Bangkok is the capital and most populous city of Thailand. The has a population of over 8 million, or 12.6 percent of the country’s population. Over 14 million people (22.2 percent) live within the surrounding Bangkok Metropolitan Region, making Bangkok an extreme primate city, significantly dwarfing Thailand’s other urban centres in terms of importance.
Located in the heart of Rattanakosin Island, also known as the Old City of Bangkok, this community has a comparatively long history dating back to the reign of King Rama III (1824 – 1851). Locals from the surrounding neighborhoods know the “Nang Leong Community” as a place where one can find the finest local cuisines inside its crisscrossing alleyways. Almost as old as Bangkok itself, it has rich and complex multi-ethnic settlements. The community has gone through many phases of transformation beginning with the city’s expansion toward the outer wall of Bangkok in the late 1850s, the construction of the city’s first tram line making the community an attraction on the city’s spine, and the building of many shop houses after the Second World War. The three decades following that last phase of development saw a famous street food market, temple, theatre, Bangkok’s premier commercial college, national library, and the racecourse built in the community, drawing the largest urban settlement in the community’s history.

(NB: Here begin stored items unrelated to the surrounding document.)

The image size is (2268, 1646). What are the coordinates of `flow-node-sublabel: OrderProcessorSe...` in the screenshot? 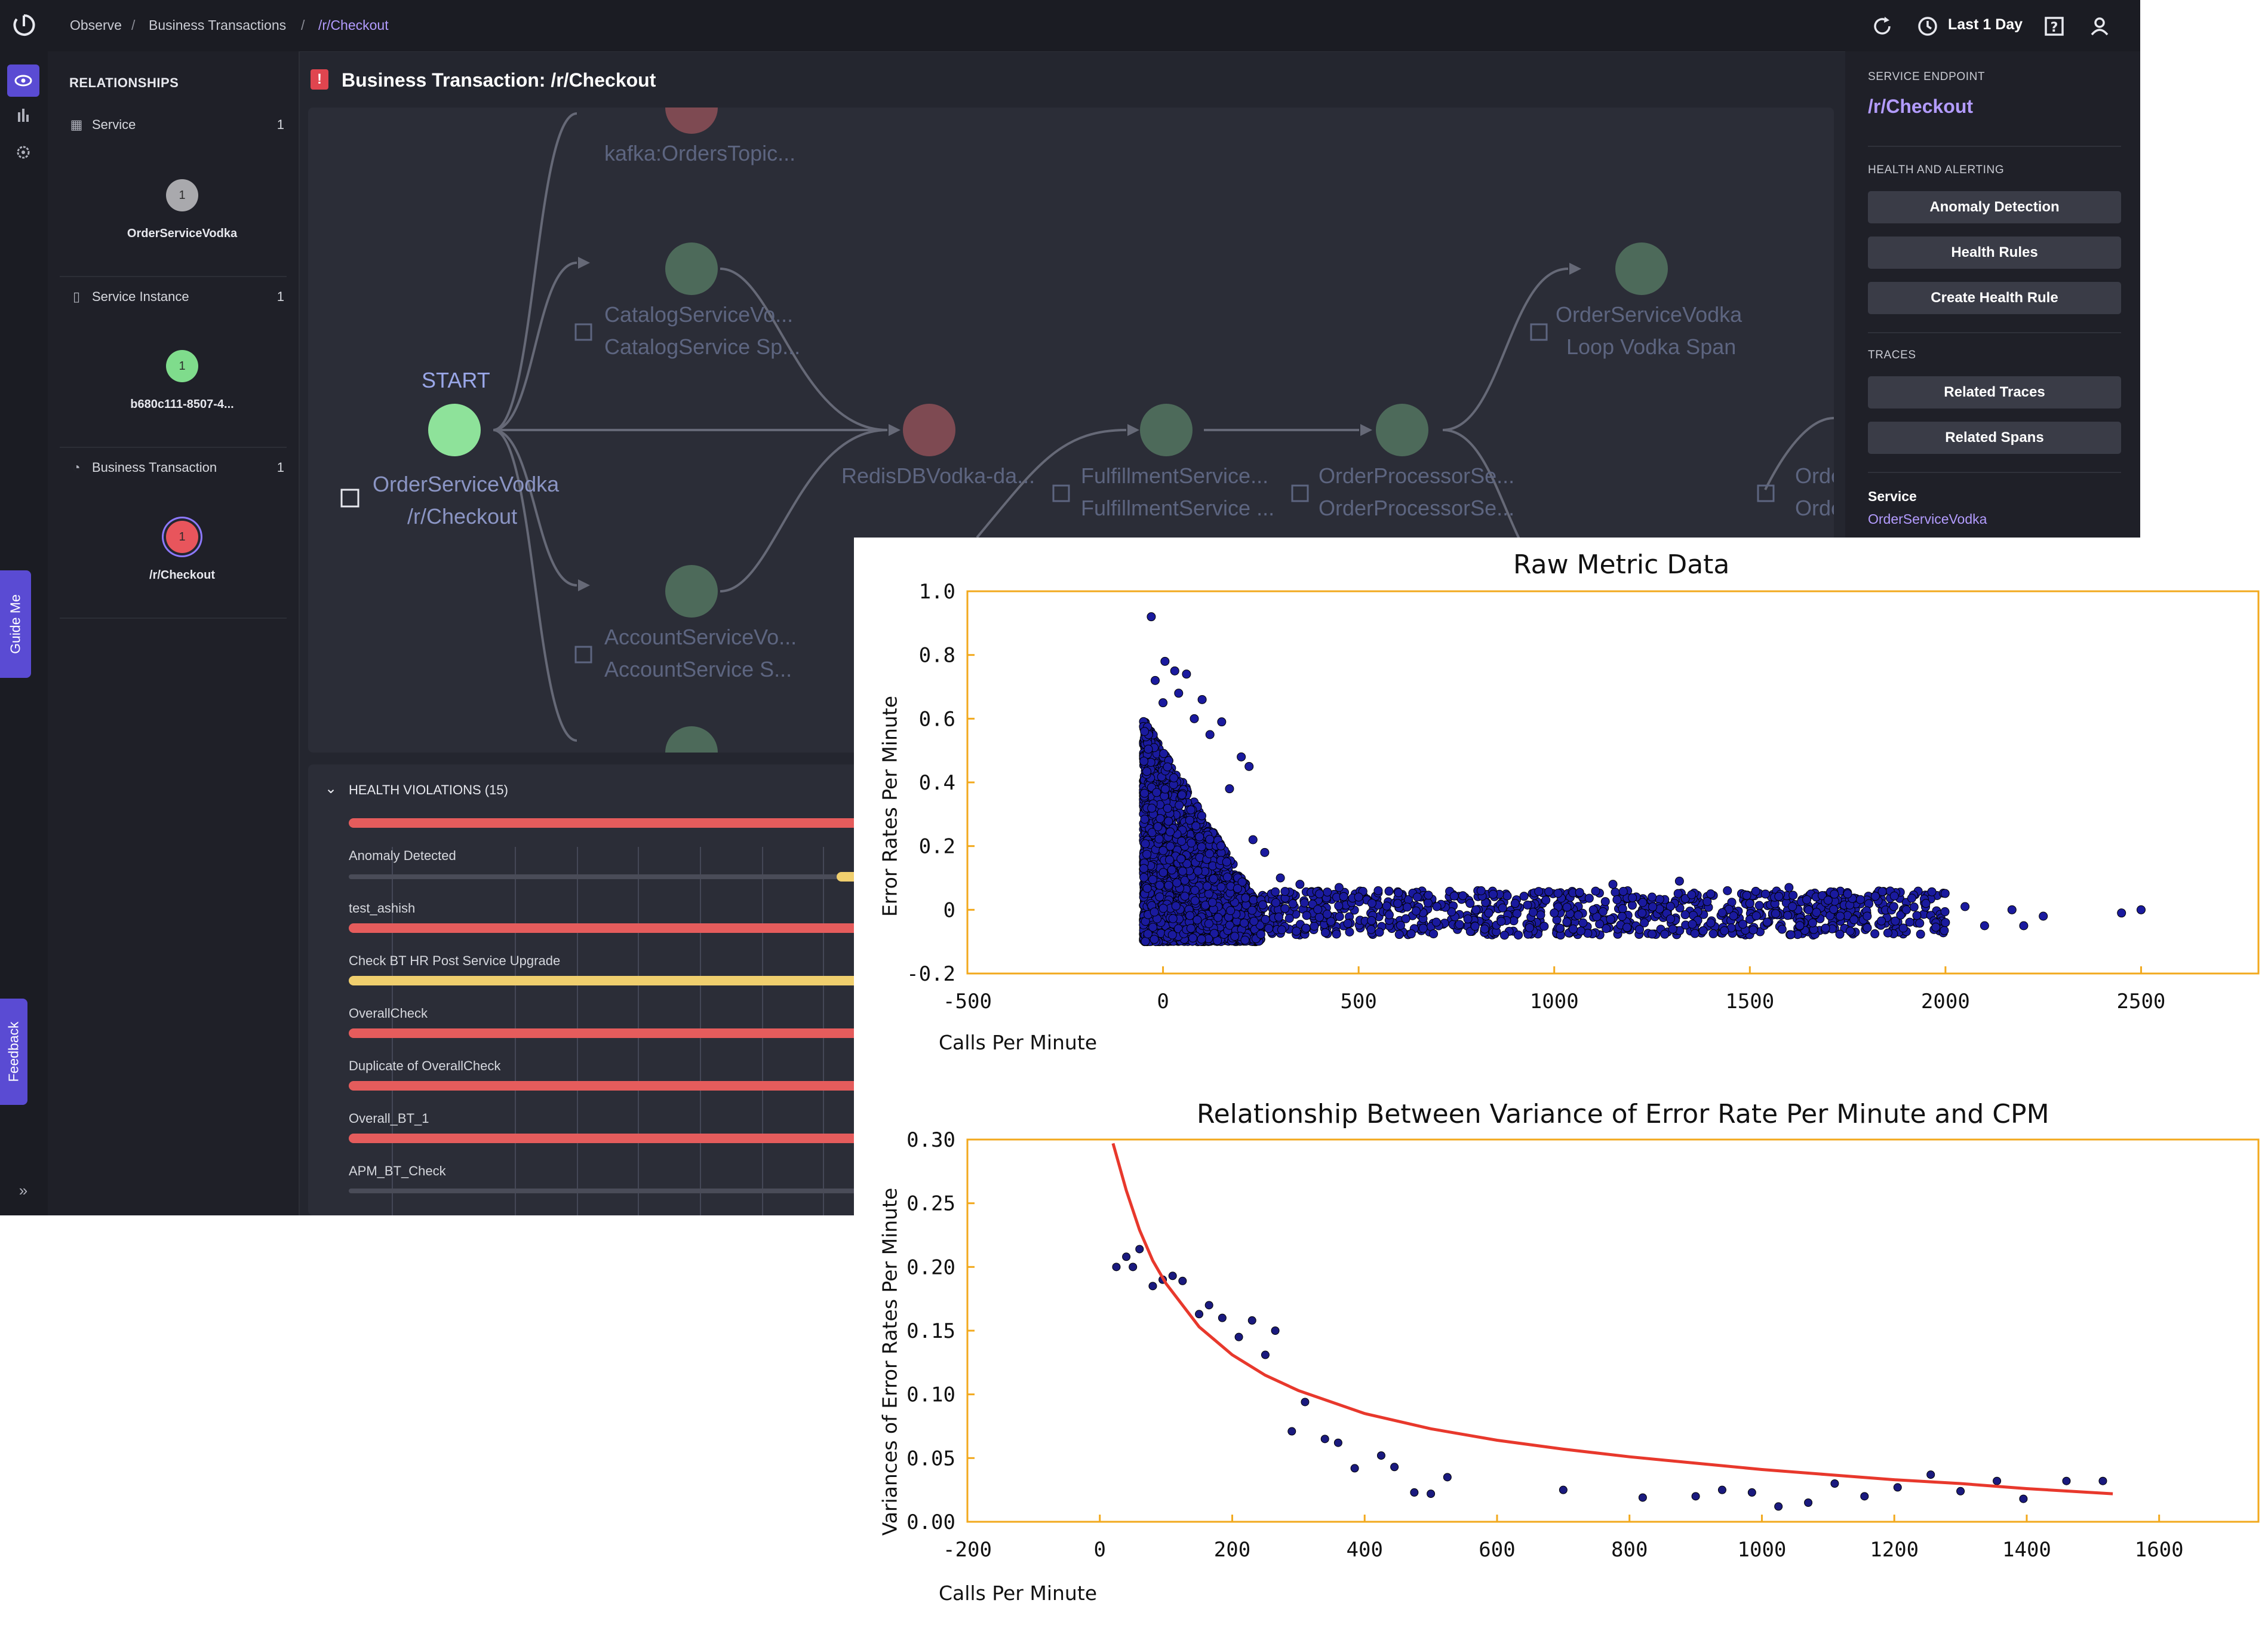 It's located at (1417, 508).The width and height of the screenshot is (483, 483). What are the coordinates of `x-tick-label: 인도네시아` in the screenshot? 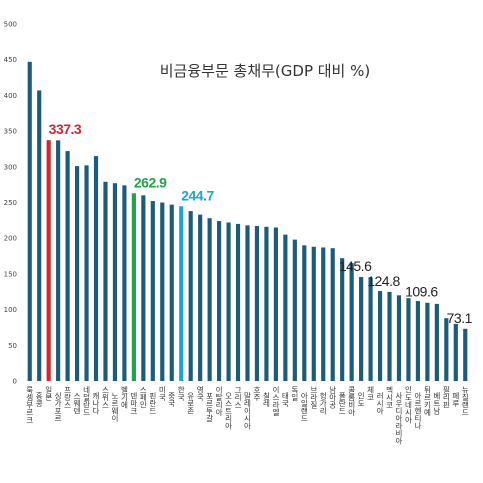 It's located at (408, 405).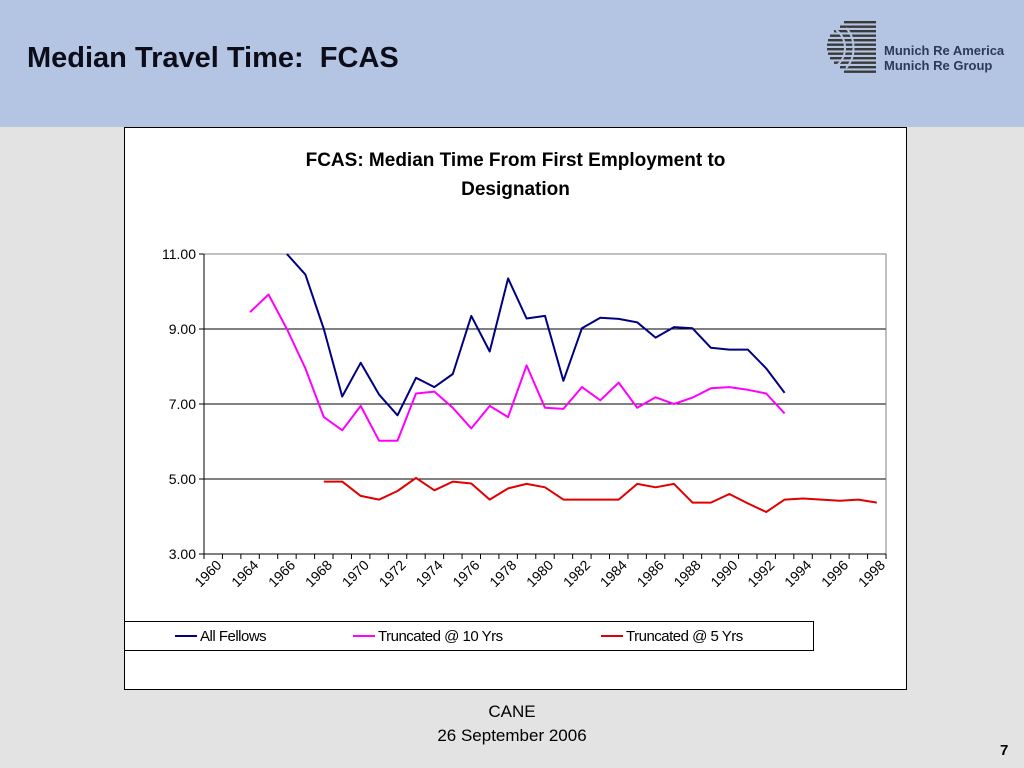 The height and width of the screenshot is (768, 1024). I want to click on x-tick-label: 1966, so click(282, 574).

Today, the community is facing a trilemma similar to many emerging “global” cities. Similar to what is happening throughout low-rise neighborhoods in the inner city of Bangkok, it is facing pressure from the Crown Property Bureau, the de jure owner of the land on which the community is located, to not only “beautify” but also to “renew” itself in order to yield more profit. Factors constituting to this trilemma include pressure to be developed into high profit-margin project with the arrival of the newly constructed metro system that will connect the city to the rest of Bangkok. The old community’s concern over the loss of community identity and therefore its commercial uniqueness, and anxiety over the non-local residents moving into the area.